CINCINNATI (CN) – A federal judge in Ohio ruled Friday that a company operating hundreds of CVS pharmacies must face a class action from patients claiming it sent letters disclosing their HIV status on the envelope.

Caremark, a subsidiary of CVS Health Corporation that runs about 320 pharmacy stores, is in charge of administering the Ryan White Program in Ohio. The federal program provides assistance with insurance premiums, co-pays and medications for HIV-positive patients.

The company contracted with Fiserv, also a defendant in the March 2018 lawsuit, to mail letters with program information to the over 6,000 participants in the state.

According to the complaint, “Ohio Department of Health” was visible through a clear window on the envelopes, as was “PM 6402 HIV” printed above each individual’s name.

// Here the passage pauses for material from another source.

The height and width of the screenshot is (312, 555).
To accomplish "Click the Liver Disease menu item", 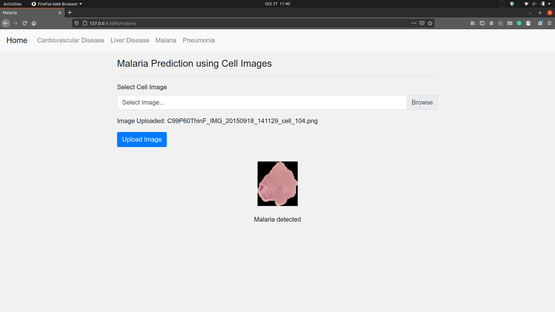I will [x=130, y=40].
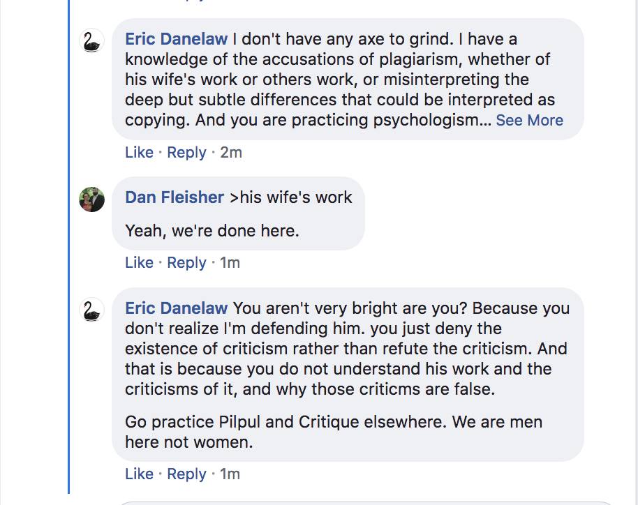Click Eric Danelaw's name on the "You aren't very bright" comment

pos(177,308)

“The use of envelopes with transparent windows contravenes the standard practice of the Ohio Department of Health, which is to send all mailings relating to HIV-related issues in opaque, non-windowed envelopes,” the lawsuit states.

The plaintiffs say their private health information was exposed to family, friends, neighbors, landlords and strangers.

“Persons with HIV are still subject to stigma, humiliation, mental anguish, embarrassment and stress based on their HIV status. They also run the risk of the loss of housing, relationships and employment with their HIV status is revealed,” the complaint states.

Caremark and its co-defendants filed motions to dismiss all claims against them, arguing the class has “not alleged sufficiently that there was an actual disclosure of plaintiffs’ personal medical information related to their HIV status because they do not name specific individuals who actually saw the information.”

However, Chief U.S. District Judge Edmund A. Sargus Jr. found Friday that the plaintiffs’ Biddle claims – that unauthorized disclosure of medical information is a tort – and claims for declaratory relief can move forward.

“Plaintiffs assert that, inasmuch as they did not know Caremark had their information…it is axiomatic that plaintiffs did not, and could not have consented to Caremark’s disclosure of their nonpublic medical information,” Sargus said in his 26-page opinion.

Other common law causes of action and counts pleaded in the alternative to Biddle claims were dismissed.

The class is represented by Ohio attorney Terry Kilgore and lawyers from the firms Whatley Kallas LLP and California-based Consumer Watchdog.